_What you have to do_.
Once you have located the line containing "Under ₹30K (493, 961)" in the material below, return it exactly along with each line after it through the line containing "Telegram (919, 1225)".

————

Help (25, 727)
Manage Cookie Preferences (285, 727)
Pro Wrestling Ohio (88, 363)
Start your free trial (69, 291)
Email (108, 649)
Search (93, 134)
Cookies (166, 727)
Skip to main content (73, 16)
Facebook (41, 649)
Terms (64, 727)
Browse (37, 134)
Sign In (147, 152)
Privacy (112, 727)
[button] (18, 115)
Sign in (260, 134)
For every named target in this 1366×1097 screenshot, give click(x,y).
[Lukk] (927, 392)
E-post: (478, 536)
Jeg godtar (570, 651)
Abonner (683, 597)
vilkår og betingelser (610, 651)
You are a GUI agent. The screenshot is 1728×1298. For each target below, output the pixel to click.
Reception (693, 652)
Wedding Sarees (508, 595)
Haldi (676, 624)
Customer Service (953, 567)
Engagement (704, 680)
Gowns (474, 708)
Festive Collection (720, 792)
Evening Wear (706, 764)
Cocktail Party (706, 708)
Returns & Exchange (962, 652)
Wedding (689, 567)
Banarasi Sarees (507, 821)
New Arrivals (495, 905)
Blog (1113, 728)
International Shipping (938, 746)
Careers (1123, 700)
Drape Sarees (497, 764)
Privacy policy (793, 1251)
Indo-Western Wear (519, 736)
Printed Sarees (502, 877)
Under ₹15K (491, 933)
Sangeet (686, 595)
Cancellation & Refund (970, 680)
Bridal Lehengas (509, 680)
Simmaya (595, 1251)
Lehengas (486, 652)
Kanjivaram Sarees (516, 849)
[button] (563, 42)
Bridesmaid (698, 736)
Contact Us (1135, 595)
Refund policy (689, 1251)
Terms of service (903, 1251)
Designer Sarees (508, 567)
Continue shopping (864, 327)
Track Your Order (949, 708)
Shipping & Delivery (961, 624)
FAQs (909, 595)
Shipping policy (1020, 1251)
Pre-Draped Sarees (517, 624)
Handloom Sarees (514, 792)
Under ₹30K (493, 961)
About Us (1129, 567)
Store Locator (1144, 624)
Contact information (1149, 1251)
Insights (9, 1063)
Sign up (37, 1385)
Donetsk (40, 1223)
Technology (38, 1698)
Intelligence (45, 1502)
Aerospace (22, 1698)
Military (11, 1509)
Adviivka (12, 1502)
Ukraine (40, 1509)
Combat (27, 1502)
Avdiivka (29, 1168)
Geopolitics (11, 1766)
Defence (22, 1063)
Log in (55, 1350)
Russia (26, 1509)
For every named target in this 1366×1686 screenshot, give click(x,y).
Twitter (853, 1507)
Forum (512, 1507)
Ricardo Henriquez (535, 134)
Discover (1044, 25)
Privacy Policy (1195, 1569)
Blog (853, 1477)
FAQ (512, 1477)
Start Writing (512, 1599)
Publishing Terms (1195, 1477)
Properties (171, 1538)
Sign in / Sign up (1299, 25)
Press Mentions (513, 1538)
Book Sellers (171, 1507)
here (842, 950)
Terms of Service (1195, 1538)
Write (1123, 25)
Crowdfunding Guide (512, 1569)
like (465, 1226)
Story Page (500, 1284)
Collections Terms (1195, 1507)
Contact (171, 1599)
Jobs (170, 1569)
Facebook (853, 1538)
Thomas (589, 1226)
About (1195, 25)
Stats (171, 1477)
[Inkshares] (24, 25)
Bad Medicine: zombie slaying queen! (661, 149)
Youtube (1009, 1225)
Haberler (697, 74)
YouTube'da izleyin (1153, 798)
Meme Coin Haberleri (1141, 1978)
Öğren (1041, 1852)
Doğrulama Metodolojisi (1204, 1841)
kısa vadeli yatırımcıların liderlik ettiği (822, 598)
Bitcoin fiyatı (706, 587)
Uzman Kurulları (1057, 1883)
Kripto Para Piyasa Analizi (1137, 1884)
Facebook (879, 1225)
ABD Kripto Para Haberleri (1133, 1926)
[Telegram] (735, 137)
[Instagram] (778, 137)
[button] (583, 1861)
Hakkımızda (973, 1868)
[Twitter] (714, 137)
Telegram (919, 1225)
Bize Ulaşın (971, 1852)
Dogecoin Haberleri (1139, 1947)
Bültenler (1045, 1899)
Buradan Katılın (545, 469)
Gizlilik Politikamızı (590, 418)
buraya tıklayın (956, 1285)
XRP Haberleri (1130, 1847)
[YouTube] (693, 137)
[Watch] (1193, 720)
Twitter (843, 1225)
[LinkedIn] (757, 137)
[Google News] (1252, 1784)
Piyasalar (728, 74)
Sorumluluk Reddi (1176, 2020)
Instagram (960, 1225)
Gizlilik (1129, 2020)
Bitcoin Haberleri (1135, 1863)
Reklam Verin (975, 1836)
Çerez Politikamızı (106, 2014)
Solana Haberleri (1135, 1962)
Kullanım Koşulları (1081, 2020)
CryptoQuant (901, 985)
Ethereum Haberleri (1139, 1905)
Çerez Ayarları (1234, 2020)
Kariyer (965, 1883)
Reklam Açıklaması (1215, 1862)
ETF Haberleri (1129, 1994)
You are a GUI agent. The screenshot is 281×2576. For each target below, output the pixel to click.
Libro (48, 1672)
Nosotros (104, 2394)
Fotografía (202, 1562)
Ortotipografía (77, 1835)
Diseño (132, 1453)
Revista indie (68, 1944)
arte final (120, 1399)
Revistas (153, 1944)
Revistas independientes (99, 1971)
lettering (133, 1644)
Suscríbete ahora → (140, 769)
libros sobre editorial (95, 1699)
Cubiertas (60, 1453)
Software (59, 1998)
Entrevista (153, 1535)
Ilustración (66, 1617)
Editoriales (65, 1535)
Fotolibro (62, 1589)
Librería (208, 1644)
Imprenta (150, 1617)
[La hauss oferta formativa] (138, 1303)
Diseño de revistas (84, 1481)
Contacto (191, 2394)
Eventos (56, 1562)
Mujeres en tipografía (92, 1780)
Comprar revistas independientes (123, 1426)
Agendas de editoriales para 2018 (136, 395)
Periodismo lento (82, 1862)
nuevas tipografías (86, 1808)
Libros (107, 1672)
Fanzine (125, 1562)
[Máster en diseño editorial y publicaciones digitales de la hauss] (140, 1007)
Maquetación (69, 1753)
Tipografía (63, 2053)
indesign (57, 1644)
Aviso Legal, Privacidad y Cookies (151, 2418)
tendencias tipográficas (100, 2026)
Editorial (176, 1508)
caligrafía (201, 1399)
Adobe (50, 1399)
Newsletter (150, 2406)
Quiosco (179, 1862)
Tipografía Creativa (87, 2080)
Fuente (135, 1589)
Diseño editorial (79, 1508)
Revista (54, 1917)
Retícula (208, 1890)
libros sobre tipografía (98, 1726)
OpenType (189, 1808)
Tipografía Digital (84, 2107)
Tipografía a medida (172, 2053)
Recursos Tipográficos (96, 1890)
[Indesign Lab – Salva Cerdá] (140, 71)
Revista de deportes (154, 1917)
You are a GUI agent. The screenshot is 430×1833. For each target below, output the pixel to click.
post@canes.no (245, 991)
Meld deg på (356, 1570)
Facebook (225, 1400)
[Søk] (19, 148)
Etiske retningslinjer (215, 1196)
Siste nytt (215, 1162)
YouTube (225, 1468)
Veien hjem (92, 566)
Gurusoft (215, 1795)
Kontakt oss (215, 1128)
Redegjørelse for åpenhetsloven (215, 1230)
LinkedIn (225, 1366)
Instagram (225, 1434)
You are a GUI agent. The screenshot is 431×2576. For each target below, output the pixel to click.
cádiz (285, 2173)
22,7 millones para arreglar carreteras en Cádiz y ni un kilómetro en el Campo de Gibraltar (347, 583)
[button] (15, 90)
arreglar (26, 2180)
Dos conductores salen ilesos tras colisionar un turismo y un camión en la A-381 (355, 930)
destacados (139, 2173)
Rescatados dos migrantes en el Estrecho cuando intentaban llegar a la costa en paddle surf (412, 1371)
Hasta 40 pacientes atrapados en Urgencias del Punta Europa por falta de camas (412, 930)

————

_Solution for this task_.
Under ₹30K (493, 961)
About Us (1129, 567)
Store Locator (1144, 624)
Contact information (1149, 1251)
Insights (9, 1063)
Sign up (37, 1385)
Donetsk (40, 1223)
Technology (38, 1698)
Intelligence (45, 1502)
Aerospace (22, 1698)
Military (11, 1509)
Adviivka (12, 1502)
Ukraine (40, 1509)
Combat (27, 1502)
Avdiivka (29, 1168)
Geopolitics (11, 1766)
Defence (22, 1063)
Log in (55, 1350)
Russia (26, 1509)
For every named target in this 1366×1686 screenshot, give click(x,y).
Twitter (853, 1507)
Forum (512, 1507)
Ricardo Henriquez (535, 134)
Discover (1044, 25)
Privacy Policy (1195, 1569)
Blog (853, 1477)
FAQ (512, 1477)
Start Writing (512, 1599)
Publishing Terms (1195, 1477)
Properties (171, 1538)
Sign in / Sign up (1299, 25)
Press Mentions (513, 1538)
Book Sellers (171, 1507)
here (842, 950)
Terms of Service (1195, 1538)
Write (1123, 25)
Crowdfunding Guide (512, 1569)
like (465, 1226)
Story Page (500, 1284)
Collections Terms (1195, 1507)
Contact (171, 1599)
Jobs (170, 1569)
Facebook (853, 1538)
Thomas (589, 1226)
About (1195, 25)
Stats (171, 1477)
[Inkshares] (24, 25)
Bad Medicine: zombie slaying queen! (661, 149)
Youtube (1009, 1225)
Haberler (697, 74)
YouTube'da izleyin (1153, 798)
Meme Coin Haberleri (1141, 1978)
Öğren (1041, 1852)
Doğrulama Metodolojisi (1204, 1841)
kısa vadeli yatırımcıların liderlik ettiği (822, 598)
Bitcoin fiyatı (706, 587)
Uzman Kurulları (1057, 1883)
Kripto Para Piyasa Analizi (1137, 1884)
Facebook (879, 1225)
ABD Kripto Para Haberleri (1133, 1926)
[Telegram] (735, 137)
[Instagram] (778, 137)
[button] (583, 1861)
Hakkımızda (973, 1868)
[Twitter] (714, 137)
Telegram (919, 1225)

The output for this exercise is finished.